O presidente do Tribunal Regional Eleitoral de São Paulo (TRE-SP), José Antonio Encinas Manfré, negou recursos especiais apresentados pela defesa de Pablo Marçal contra a condenação que o tornou inelegível até 2032.

A decisão, tomada na sexta-feira 21, também mantém uma multa de R$ 420 mil aplicada ao empresário por descumprimento de ordem judicial durante a campanha para a Prefeitura de São Paulo em 2024.

A defesa tentava reverter integralmente a condenação por uso indevido dos meios de comunicação social.

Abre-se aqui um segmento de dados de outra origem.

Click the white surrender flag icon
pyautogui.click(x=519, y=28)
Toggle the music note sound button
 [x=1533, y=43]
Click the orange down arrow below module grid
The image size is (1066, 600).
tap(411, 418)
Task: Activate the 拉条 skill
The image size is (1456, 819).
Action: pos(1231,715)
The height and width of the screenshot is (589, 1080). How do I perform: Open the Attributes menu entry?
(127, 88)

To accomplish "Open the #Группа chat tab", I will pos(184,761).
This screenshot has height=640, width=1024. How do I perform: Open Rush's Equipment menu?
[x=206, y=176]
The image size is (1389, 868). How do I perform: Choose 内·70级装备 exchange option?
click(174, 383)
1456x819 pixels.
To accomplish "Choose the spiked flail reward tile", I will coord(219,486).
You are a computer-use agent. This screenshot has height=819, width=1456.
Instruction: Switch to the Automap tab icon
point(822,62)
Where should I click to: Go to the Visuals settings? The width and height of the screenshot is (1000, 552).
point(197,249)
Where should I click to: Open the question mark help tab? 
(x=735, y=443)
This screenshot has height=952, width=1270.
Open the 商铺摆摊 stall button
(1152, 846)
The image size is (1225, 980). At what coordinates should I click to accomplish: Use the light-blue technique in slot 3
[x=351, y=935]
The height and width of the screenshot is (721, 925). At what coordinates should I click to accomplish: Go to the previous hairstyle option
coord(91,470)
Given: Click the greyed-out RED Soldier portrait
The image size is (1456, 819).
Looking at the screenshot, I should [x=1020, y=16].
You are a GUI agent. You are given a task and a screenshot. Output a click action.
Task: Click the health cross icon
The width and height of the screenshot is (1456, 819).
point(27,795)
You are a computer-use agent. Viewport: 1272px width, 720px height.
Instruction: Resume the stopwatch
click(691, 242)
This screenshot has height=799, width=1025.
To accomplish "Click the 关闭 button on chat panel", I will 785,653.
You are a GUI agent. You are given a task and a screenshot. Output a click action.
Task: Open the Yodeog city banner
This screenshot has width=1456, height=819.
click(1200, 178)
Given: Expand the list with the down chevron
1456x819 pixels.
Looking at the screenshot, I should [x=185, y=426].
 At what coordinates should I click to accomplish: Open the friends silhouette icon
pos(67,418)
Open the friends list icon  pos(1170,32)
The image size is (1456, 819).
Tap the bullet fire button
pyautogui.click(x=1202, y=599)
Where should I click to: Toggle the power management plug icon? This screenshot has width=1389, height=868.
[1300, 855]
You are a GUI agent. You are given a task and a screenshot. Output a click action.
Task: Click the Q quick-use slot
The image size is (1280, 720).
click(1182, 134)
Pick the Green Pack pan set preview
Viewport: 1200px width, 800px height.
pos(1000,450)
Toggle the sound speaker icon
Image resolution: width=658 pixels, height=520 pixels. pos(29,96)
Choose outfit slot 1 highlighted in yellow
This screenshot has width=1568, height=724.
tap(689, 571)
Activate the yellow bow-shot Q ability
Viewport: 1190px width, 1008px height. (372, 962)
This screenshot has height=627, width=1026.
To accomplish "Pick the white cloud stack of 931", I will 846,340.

Até a publicação desta matéria, não havia manifestação sobre a nova decisão.

A condenação está relacionada à criação de uma estrutura destinada a incentivar influenciadores digitais a produzirem e divulgarem cortes de vídeos favoráveis a Marçal durante a campanha municipal.

Para o TRE-SP, as provas demonstraram que o então candidato desenvolveu uma estratégia de cooptação de colaboradores para ampliar a circulação de seus conteúdos nas redes sociais, com oferta de remuneração e brindes aos participantes.

O plenário do tribunal manteve a inelegibilidade em dezembro de 2025. Posteriormente, em 5 de agosto deste ano, rejeitou por 7 votos a 0 os embargos de declaração apresentados pela defesa.

O presidente do TRE-SP também negou um recurso apresentado pelo Ministério Público Eleitoral (MPE). O órgão pretendia restabelecer as condenações de Marçal por abuso de poder econômico e captação e gastos ilícitos de recursos.

Essas duas acusações haviam sido afastadas pelo plenário do tribunal por falta de provas suficientes. Segundo a decisão, não ficou comprovado o pagamento efetivo de prêmios em dinheiro por Marçal ou por terceiros.

A análise pretendida pelo Ministério Público exigiria um novo exame das provas, procedimento que não é permitido nessa fase recursal.

O PRTB lançou Pablo Marçal como candidato à Presidência da República, mas o registro da candidatura ainda será analisado pelo Tribunal Superior Eleitoral (TSE).

Em outra decisão, tomada na quinta-feira 20, o TSE proibiu cautelarmente Marçal de receber recursos dos fundos eleitoral e partidário, participar de debates e realizar propaganda eleitoral gratuita no rádio e na televisão.

A medida permanece válida até o julgamento do pedido de registro. A Corte ressaltou que a decisão provisória não antecipa a análise definitiva da candidatura.

O Ministério Público Eleitoral questiona a filiação de Marçal ao PRTB dentro do prazo legal e também aponta a condenação que o tornou inelegível até 2032.